Bernard Bocquel

Par Bernard BOCQUEL

Les Québécois sont en campagne électorale. Pour la première fois les chefs des partis vont tenir un débat télévisé en anglais; et deux en français, primauté institutionnelle du français oblige.

Dans notre monde toujours plus globalisé, une certaine compréhension de l’anglais s’avère bien pratique pour aller à la rencontre d’étrangers. Dans les milieux des affaires et des sciences, l’anglais est depuis belle lurette la lingua franca planétaire. Autant d’évidences qui n’échappent évidemment pas aux Québécois. Mais de là à défendre ouvertement les mérites d’un bilinguisme fonctionnel français-anglais, c’est une autre affaire. Au point où on se demande si là ne résiderait pas le tabou québécois par excellence.

Mais qu’est ce qui pourrait bien justifier pareil blocage? La langue française au Québec a-t-elle vraiment besoin de faire comme si l’anglais n’existait pas pour maintenir sa légitimité?

Hors Québec, l’insécurité linguistique est un concept en vogue pour expliquer les hésitations de certains jeunes à s’exprimer en français. Un phénomène facile à saisir quand on sait que dans la plupart des milieux très anglophones, la jeunesse bilingue a conscience d’avoir moins de flexibilité en français. Mais l’insécurité linguistique à la québécoise, cultivée par des considérations politico-nationalistes, place psychologiquement le francophone en état d’infériorité. Ce qui ne peut être que contre-productif.

Dans notre monde globalisé qui opère sur le modèle dominant-dominé, le maître politique impose sa langue. Un vieux jeu. Lorsque François 1er édicta l’ordonnance de Villers-Cotterêts en 1539, il décidait que sa langue françoise rendrait dorénavant la justice. Lorsque la Couronne britannique prit le contrôle de la Nouvelle- France en 1763, les Canayens furent priés de switcher à l’anglais. Ne l’entendant pas de cette oreille, commença alors une très longue lutte à l’usure linguistique.

En 1969, les tenants de l’anglais comme langue unique pour assurer l’unité du pays furent obligés de faire une concession : la Loi sur les langues officielles, dont le but était simple : que dans leurs rapports avec l’État fédéral, les francophones ne subissent plus aucun désavantage lié à leur langue. Cette fois les Canayens (devenus des Québécois à ce moment-là) avaient gagné. Ceux vivant dans les provinces anglophones obtenaient la chance d’entretenir un bilinguisme fonctionnel. Un avantage bilingue accordé de fait aux enfants de parents anglophones dont les plus clairvoyants envoient leurs enfants dans des écoles d’immersion française.

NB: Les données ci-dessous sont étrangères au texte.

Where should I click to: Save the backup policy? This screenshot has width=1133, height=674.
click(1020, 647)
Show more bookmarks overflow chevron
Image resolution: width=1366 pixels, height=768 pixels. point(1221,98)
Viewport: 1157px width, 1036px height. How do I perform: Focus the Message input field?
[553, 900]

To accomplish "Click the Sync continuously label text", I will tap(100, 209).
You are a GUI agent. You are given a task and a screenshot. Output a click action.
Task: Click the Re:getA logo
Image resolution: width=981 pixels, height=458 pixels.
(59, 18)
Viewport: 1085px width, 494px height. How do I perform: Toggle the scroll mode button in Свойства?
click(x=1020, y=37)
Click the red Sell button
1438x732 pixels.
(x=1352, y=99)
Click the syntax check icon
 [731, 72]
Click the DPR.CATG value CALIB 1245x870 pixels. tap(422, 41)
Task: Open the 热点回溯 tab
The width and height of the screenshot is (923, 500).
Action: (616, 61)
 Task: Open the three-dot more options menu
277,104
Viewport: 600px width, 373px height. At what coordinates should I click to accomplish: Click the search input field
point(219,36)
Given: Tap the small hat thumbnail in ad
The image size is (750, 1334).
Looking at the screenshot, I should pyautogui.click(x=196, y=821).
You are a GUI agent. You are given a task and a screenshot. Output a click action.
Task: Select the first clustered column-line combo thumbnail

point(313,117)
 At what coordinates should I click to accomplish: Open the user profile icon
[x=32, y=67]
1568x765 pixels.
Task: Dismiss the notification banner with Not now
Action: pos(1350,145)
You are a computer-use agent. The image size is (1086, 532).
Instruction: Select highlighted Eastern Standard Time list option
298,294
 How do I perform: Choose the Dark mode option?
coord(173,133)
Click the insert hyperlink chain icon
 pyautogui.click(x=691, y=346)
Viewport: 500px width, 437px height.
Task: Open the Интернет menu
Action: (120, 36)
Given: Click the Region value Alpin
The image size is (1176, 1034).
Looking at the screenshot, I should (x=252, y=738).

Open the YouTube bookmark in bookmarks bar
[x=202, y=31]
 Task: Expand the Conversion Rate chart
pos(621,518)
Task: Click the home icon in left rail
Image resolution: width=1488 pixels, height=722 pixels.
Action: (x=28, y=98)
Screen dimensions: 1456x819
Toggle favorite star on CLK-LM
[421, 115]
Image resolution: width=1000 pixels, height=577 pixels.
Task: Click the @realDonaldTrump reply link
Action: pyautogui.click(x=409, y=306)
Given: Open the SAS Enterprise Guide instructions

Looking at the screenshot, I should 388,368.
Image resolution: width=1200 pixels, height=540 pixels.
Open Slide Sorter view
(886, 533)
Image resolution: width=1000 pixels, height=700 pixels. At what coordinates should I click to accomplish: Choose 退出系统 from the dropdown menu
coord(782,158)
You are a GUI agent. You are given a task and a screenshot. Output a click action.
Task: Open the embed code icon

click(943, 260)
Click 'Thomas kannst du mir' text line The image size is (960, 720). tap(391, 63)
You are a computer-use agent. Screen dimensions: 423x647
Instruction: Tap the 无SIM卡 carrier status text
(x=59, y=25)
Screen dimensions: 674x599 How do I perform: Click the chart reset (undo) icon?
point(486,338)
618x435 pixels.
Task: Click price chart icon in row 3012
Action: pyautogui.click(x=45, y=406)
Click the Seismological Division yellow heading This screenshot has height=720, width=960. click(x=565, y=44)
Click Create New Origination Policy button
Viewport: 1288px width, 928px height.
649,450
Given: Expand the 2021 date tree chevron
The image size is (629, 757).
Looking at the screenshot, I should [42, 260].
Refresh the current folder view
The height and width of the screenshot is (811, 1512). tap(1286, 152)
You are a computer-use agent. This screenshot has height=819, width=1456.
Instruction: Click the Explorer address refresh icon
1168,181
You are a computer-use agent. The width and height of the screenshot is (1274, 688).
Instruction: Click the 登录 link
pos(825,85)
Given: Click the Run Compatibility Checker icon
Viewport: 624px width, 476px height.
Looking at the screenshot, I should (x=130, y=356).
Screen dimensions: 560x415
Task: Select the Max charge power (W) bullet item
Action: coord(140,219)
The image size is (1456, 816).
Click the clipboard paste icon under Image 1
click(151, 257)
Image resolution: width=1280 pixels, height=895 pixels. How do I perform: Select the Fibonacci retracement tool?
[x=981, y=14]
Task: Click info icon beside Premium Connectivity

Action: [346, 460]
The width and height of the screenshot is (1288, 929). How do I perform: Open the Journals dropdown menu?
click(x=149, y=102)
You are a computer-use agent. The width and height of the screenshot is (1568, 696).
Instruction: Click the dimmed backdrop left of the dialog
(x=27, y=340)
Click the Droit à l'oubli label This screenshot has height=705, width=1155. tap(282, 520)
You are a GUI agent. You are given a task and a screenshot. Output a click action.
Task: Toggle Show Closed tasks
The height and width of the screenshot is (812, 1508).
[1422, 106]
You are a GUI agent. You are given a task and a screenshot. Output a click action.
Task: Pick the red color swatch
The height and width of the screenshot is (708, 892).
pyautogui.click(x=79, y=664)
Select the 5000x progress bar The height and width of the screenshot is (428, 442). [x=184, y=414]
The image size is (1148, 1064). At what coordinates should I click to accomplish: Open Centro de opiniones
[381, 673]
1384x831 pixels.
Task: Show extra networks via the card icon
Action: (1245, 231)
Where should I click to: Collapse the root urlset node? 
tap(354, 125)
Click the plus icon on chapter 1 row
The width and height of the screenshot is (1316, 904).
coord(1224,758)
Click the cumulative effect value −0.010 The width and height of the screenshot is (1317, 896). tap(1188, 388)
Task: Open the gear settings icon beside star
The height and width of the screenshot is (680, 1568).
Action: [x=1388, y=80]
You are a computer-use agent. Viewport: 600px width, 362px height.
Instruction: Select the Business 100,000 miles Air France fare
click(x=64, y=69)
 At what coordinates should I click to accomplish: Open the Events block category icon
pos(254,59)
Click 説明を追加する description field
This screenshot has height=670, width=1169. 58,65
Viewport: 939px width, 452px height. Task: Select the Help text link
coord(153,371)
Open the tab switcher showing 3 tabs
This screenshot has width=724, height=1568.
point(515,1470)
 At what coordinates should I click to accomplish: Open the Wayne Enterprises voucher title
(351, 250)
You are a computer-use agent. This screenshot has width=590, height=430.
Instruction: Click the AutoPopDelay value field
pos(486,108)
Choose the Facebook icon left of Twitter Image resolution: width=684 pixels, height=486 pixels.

Alors que le gouvernement fédéral de Justin Trudeau entre dans la dernière année de son mandat, il est toujours question de « moderniser » la Loi sur les langues officielles. Ce travail législatif est devenu une nécessité afin de prendre en compte les nouvelles réalités sociétales et l’évolution des mentalités. De fait, le bilinguisme de concession d’il y a cinquante ans s’est progressivement assoupli.

Même les Anglo-Montréalais purs et durs qui répugnent encore à apprendre le français chez eux doivent reconnaître que le bilinguisme sert l’unité du pays. Quant aux indépendantistes québécois, force leur est d’admettre que les jeunes générations ne croient pas trahir le français en s’exprimant couramment en anglais. Comme perspective d’avenir, il ne reste aux partisans d’un Québec souverain que l’option d’entretenir le tabou sur un bilinguisme franchement assumé.

Gageons que les temps sont propices pour tourner la page du bilinguisme de concession et que l’heure est venue de s’engager enfin dans l’aventure du bilinguisme d’adhésion. Dans cet esprit nouveau, la «modernisation » de la Loi sur les langues officielles doit être comprise comme une « canadianisation » de cette loi emblématique de nos valeurs d’ouverture et de diversité, qui s’opposent à la logique du dominant-dominé.

Et qui sait si un jour la société québécoise ne réussira pas son retournement de mentalité : adhérer à l’anglais ouvertement et sans complexes pour mieux vivre libre en français.